## EXERCISE AIM
Can you copy out all the entries below, substituting "screen image" for "screenshot" and changing nothing else, with the pictures left out?

------------------------------

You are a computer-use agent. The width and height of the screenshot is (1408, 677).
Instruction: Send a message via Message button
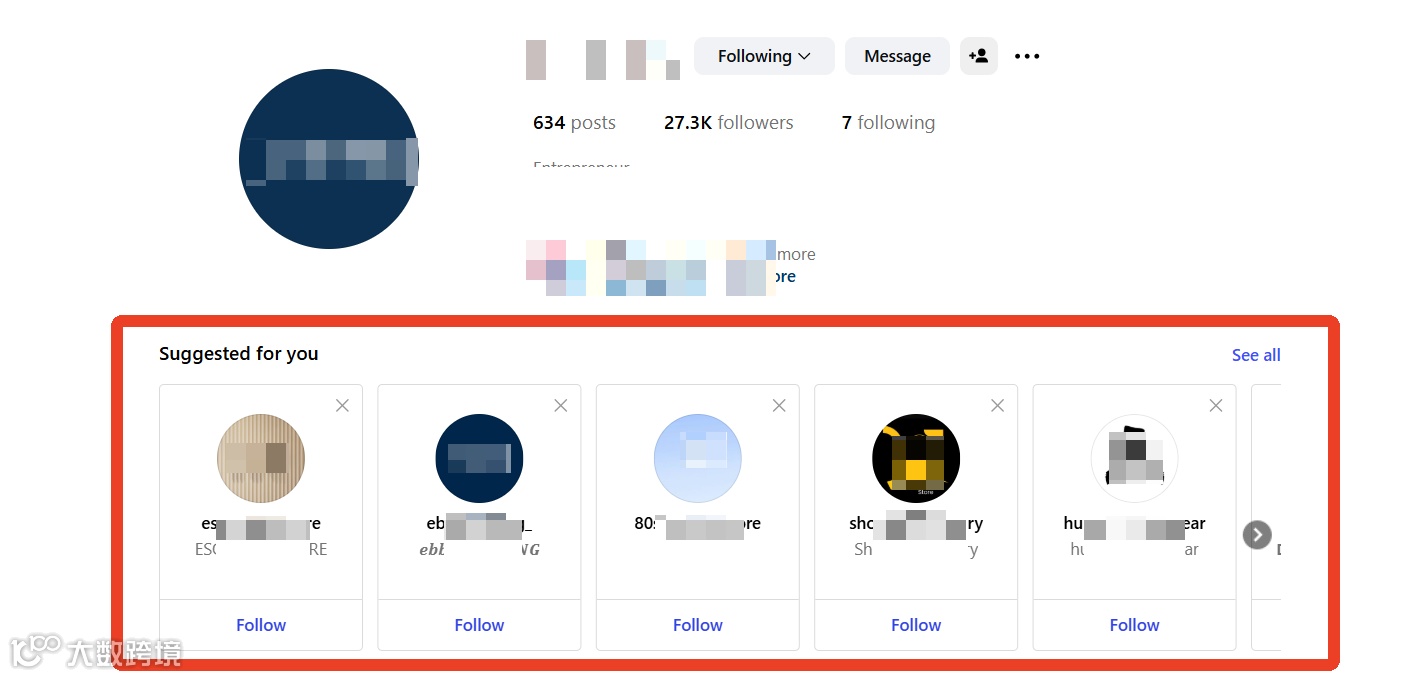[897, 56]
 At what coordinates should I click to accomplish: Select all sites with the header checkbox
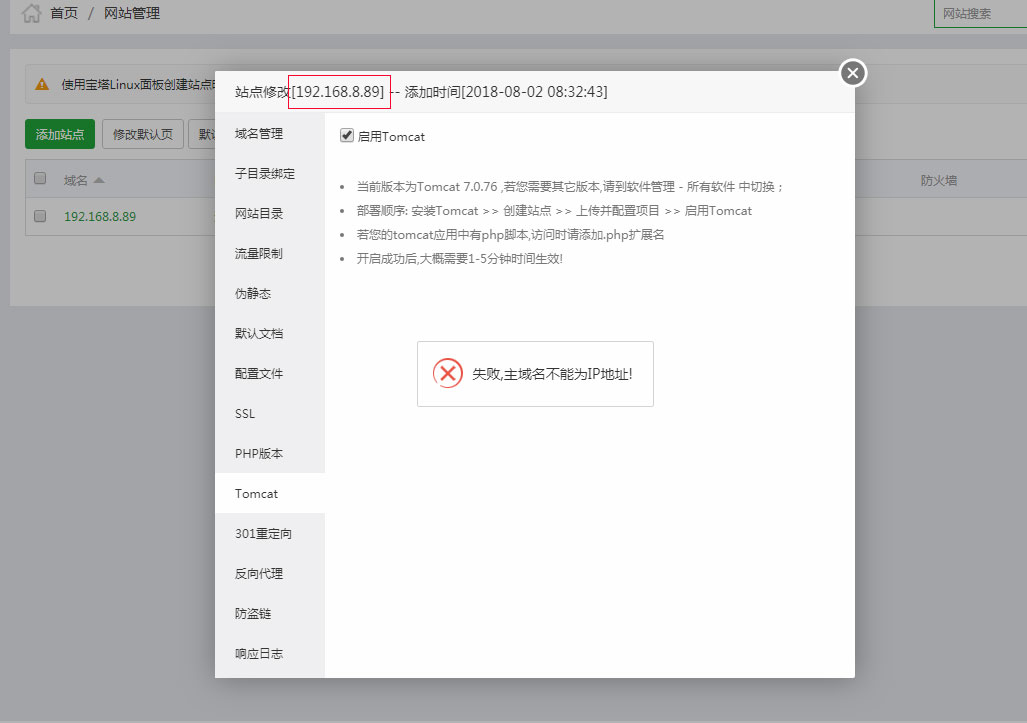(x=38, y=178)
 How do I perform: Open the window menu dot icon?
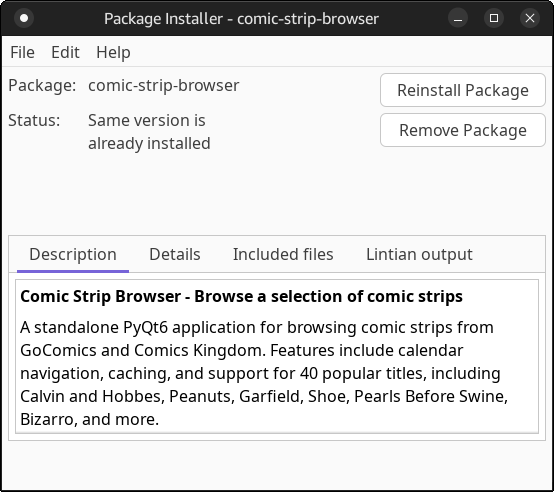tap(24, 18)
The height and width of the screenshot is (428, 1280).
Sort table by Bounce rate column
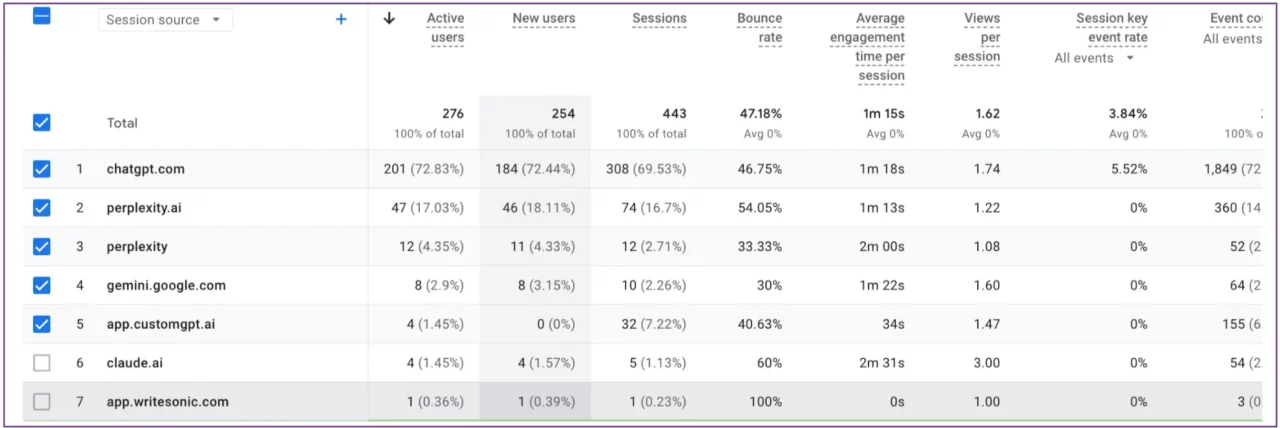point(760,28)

------------------------------

## OUTPUT
You are a computer-use agent. The width and height of the screen image is (1408, 677).
Instruction: Send a message via Message button
[897, 56]
 At what coordinates should I click to accomplish: Select all sites with the header checkbox
(x=38, y=178)
 How do I perform: Open the window menu dot icon?
tap(24, 18)
The height and width of the screen image is (428, 1280).
Sort table by Bounce rate column
point(760,28)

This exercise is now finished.